TASK PROMPT:
Render into French this sentence from the passage on RabbitMQ messaging failover: "But we had to rewrite part of oslo.messaging code to support AMQP heartbeats and handle connection failure scenarios."

PASSAGE TO READ:
--------
Speaker - Vladimir Kuklin We started with HAproxy proxying to the only rabbitmq node. That solution was not the best. We wanted to achieve affordable results allowing our controllers to scale up easily. When oslo.messaging was merged, we started using internal OSLO.messaging healing mechanism making connections to all RabbitMQ instances specified in config files along with shuffling of them to minimize effect of AMQP failover. But we had to rewrite part of oslo.messaging code to support AMQP heartbeats and handle connection failure scenarios. The first community implementation was broken. Even kernel killing connections could not make oslo fail over. Good news is that we fixed it and pushed it to openstack gerrit.

API Services and services engines

All API requests go through active/active HAproxy
Service engines are managed by pacemaker and ocf scripts
HAproxy with VIP is in separate namespace using veth pairs and arp_proxy.
--------
STORED DATA:

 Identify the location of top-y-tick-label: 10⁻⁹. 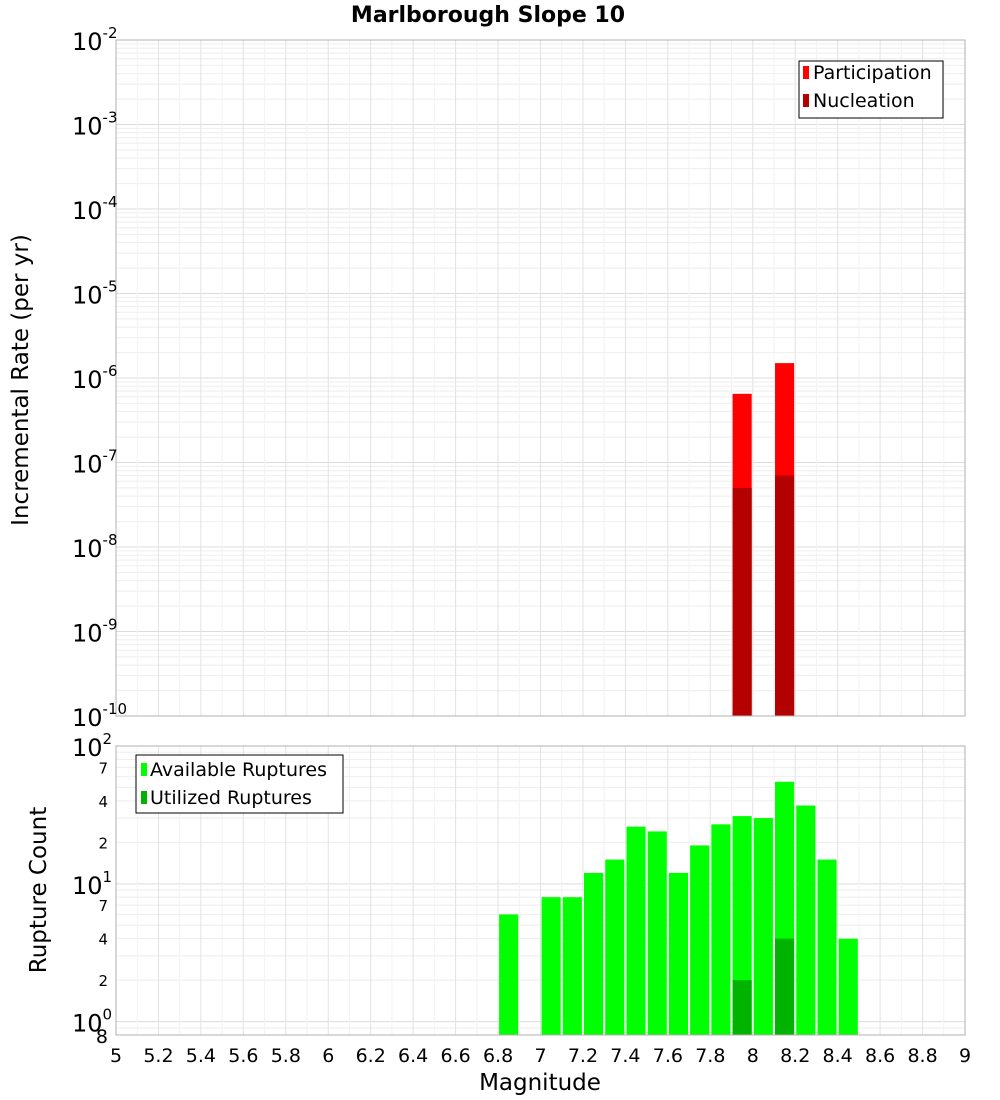
(95, 632).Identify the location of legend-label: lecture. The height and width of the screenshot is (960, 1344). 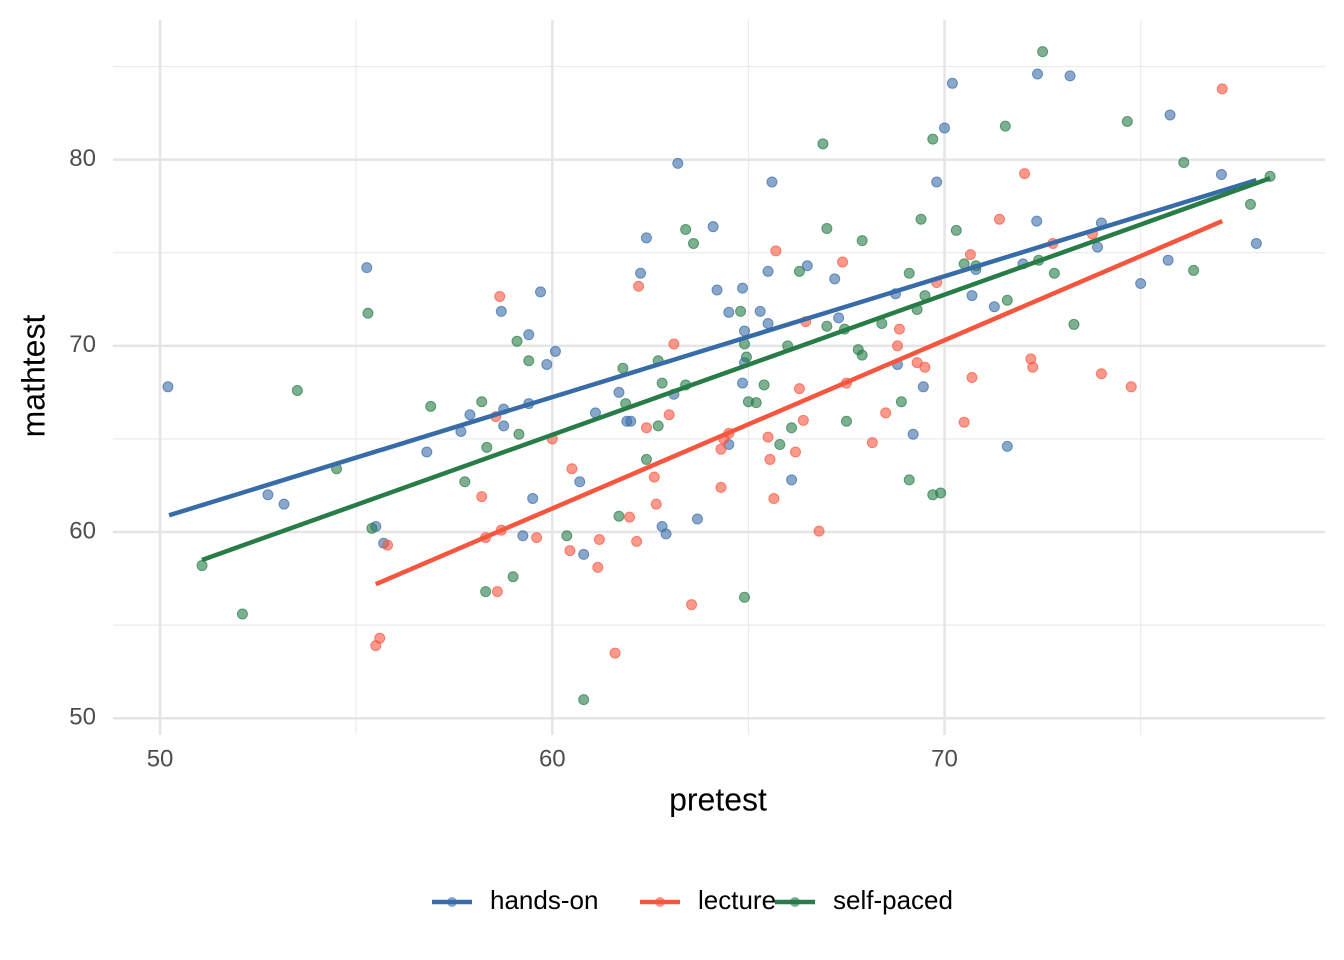
(737, 900).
--------
RESULT OF THE TASK:
Mais nous avons dû réécrire une partie du code d'oslo.messaging afin de prendre en charge les heartbeats AMQP et de gérer les scénarios de défaillance de connexion.